- Location: Ferozepur Road, Lahore, Punjab, Pakistan
- Date: 24 July 2017 15:55:34 (PST)
- Target: Police officials
- Attack type: Suicide bombing
- Deaths: 26 (+1 bomber)
- Injured: 54
- Victims: Policemen and civilians
- Perpetrators: Tehreek-i-Taliban Pakistan (claimed responsibility)
- No. of participants: 1

= July 2017 Lahore suicide bombing =

Suicide bombing in Lahore, Pakistan

On 24 July 2017, a suicide bombing took place in a vegetable market in Lahore, Pakistan. 26 people were killed and 58 others were wounded as a result of the explosion. Security officials believe that the attack targeted policemen, as there were 9 killed and 6 wounded. Tehreek-i-Taliban Pakistan claimed responsibility for the attack.

== Bombing ==
At around 15:55 (PST), a motorbike bomb struck an old vegetable market in the neighbourhood of Kot Lakhpat. The market was full of police at the time because officers had been sent to clear stalls that had illegally spilled into the road. According to DIG Operations Haider Ashraf, the blast was a suicide attack and "police were the target." Two vehicles, including one motorcycle, have reportedly been damaged.

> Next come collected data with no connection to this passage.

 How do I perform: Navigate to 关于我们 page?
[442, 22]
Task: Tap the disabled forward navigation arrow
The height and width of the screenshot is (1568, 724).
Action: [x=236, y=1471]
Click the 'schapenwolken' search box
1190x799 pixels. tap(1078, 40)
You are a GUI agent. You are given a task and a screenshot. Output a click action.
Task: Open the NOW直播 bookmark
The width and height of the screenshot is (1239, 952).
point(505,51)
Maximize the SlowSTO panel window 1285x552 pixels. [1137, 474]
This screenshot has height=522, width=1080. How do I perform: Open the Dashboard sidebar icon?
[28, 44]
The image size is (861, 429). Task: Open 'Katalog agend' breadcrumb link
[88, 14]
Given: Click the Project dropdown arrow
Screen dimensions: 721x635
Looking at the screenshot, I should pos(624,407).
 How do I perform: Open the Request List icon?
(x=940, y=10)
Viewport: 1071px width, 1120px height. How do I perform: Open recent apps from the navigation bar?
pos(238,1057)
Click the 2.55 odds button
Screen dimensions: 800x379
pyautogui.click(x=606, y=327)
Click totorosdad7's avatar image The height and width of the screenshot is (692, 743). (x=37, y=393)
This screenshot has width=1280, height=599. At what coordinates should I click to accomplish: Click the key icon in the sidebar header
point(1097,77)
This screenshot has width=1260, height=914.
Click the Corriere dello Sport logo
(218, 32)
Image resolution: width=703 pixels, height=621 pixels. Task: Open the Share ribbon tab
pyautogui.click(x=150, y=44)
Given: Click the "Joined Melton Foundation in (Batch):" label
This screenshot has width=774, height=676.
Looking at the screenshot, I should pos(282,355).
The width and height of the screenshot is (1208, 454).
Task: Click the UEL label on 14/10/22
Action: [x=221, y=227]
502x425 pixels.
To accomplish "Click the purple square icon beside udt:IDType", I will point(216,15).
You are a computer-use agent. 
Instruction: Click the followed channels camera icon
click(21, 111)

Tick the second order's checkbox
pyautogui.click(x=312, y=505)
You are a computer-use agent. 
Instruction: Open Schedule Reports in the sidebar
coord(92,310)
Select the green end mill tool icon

Hussain, one of the injured policemen told The Express Tribune:
We were standing under a tree when I spotted an auto rickshaw coming from the wrong side. I rushed to warn the driver fearing he might get hurt as heavy machinery was tearing down encroachment in the area. As soon as I walked towards the rickshaw, a loud explosion went off tossing me on the ground. I tried to get up but stooped over due to excruciating pain in my back. I looked around and found bodies lying everywhere and blood splattered.

== Aftermath ==

Soon after the attack, police and other law enforcement personnel reached the site of the incident and cordoned off the area. Forensics teams started collecting evidence from the blast site. Rescue 1122 teams started taking the injured to nearby hospitals where a state of emergency was imposed. Pictures of the deceased policemen were released on Lahore Police's official Twitter account.

=== Reactions ===
The then Prime Minister, Nawaz Sharif condemned the attack and expressed deep grief and sorrow over the loss of many lives. CM Punjab, Shahbaz Sharif condemned the attack saying, "No words can express the grief which grips my heart right now. [The] blast destroyed many families, but terrorists can never destroy our resolve." DG ISPR Asif Ghafoor tweeted, "COAS shares grief with victim families of Lhr blast. Directs for immediate rescue and relief efforts. Troops reached at site." Chairman of Pakistan Tehreek-e-Insaf Imran Khan has condemned Lahore blast and termed it the "worst example of terrorism". PTI Secretary Information Shafqat Mahmood also condemned the blast and expressed his sympathies to the bereaved families. Tahir-ul-Qadri have also condemned the attack. In a tweet, he said, "The loss of precious lives in [the] terrorist attack in Lahore is regrettable and highly condemnable." Interior Minister, Chudhary Nisar postponed his much awaited press conference saying it was not possible for him to address political issues in the wake of casualties. Maryam Nawaz, in a tweet, said, "Sad, heart-wrenching news from Lahore. May Allah SWT protect Pakistan. Ameen".